Making things official is a great way to build momentum.  I encourage you to get your licenses at any time!  You can work on the other things later.  

Let your dream take flight!  (Is that too many metaphors?)


Pro Tip:  Get a journal to record all your log-ins, passwords, IDs, and various notes as you go through the process.  Use in the future for all research and calls related to taxes and licensing.

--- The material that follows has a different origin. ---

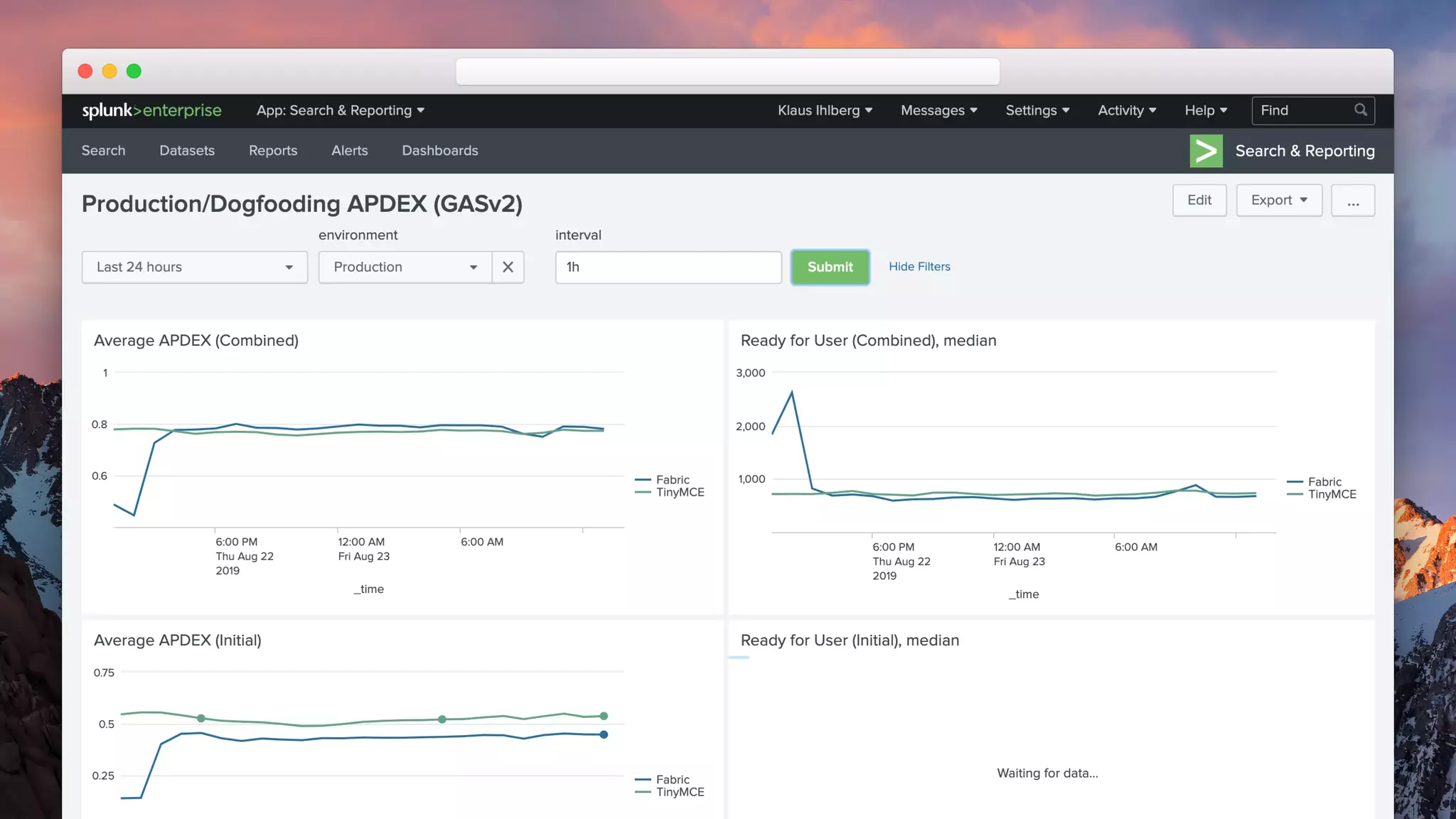Toggle Fabric series in Average APDEX (Combined) legend

pyautogui.click(x=671, y=480)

Read more in Make Your Life Easier! - Simple Tips For Keeping Track Of License And Tax Stuff

1) Apply for your state business license.

Through:  Washington State Business Licensing Service (BLS)
Click here to Apply for a state license page on BLS.WA.gov
Cost:  $19 plus $5 for each DBA
Time:  15 - 20 minutes

2) Apply for your city business license.

Through:  City of Seattle
Click here to go directly to FileLocal-wa.gov, set up an account and then register your business
Cost:  $110 for standard, $55 if you plan to make under $20K.
Time:  15 - 20 minutes

That's it!  You're in business.  …but you're not quite done.  To be legal, you need to ensure that you have all of the special permits and licenses for your line of business. 

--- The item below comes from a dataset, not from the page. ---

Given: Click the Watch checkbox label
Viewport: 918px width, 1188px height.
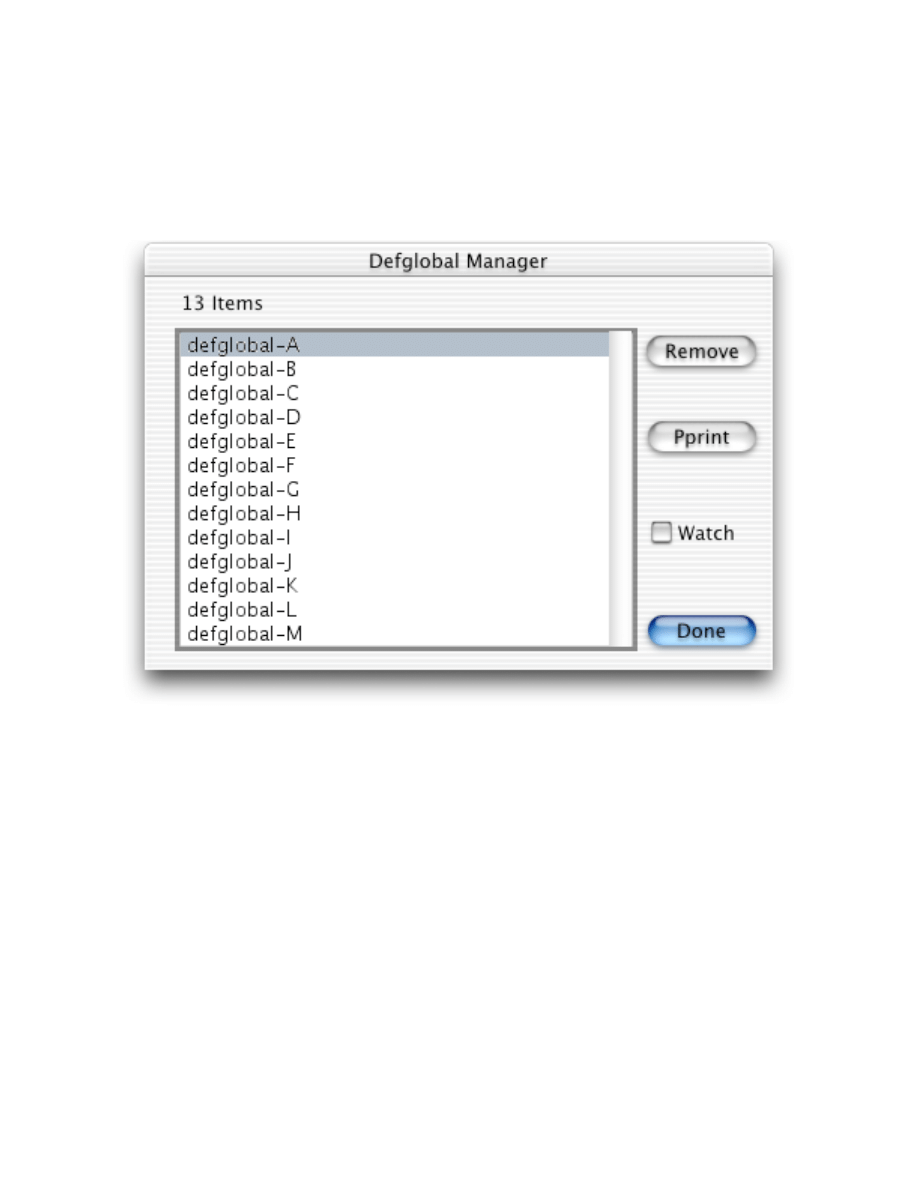Looking at the screenshot, I should click(706, 533).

3) Optional ~ Apply for an EIN

EIN stands for Employer Identification Number.  It's a tax ID number assigned to businesses by the IRS.  If you are a sole prop or a single-member LLC, you are allowed to use your SSN for business purposes.  Having said that, banks and online forms will often required you to have an EIN.  The issue is that the number formatting is different.  With your social security number, it looks like 000-00-0000.  With an EIN, it looks like 00-0000000. 

Good news!  It's easy, free, and only takes 10 minutes.  Here's the link:  Get EIN on IRS.gov.  Or, go to IRS.gov and search for EIN.  Heads up, this web service is only available during the daytime.

4) Do your due diligence.

At the state level, check the List of Licenses 
This is a list by trade, with links to relevant licensing agencies.  
Here's the list of Endorsements required by some businesses.
Or, call the BLS:  1-800-451-7985

And, at the city level, check the Regulatory Endorsements page.
Or, call the City of Seattle:  206.684.2489

Another nice tool is the WA Business Hub.  It's created to walk anyone through the setting up a business.  There's a TON on there.

5) Celebrate!

 

* * Please note:  The intent of this post is to get you started!  And, to provide you with the required framework for every business.  Your field may require additional permitting or specialty licenses not covered here.  For best results, call the city or state, numbers above.  

Happy Working,
Jenny


Some Helpful Details

For the State Business License

Some things you'll be asked:  
        • what bank you'll be using
        • your SSN and your partner's SSN
        • description of your business:  1- 2 sentences
        • trade name(s)
        • which cities you'll be doing business in (you need a license for each one)

For the City Business License

Some things you'll be asked:  
        • the UBI - it is your Unified Business Identifier, you'll get this with your state license
        • estimated income
        • note:  your legal business name will be the same as your name, to get a different name, you need to by a DBA, doing business as, also called a trade name.  They are $5 each.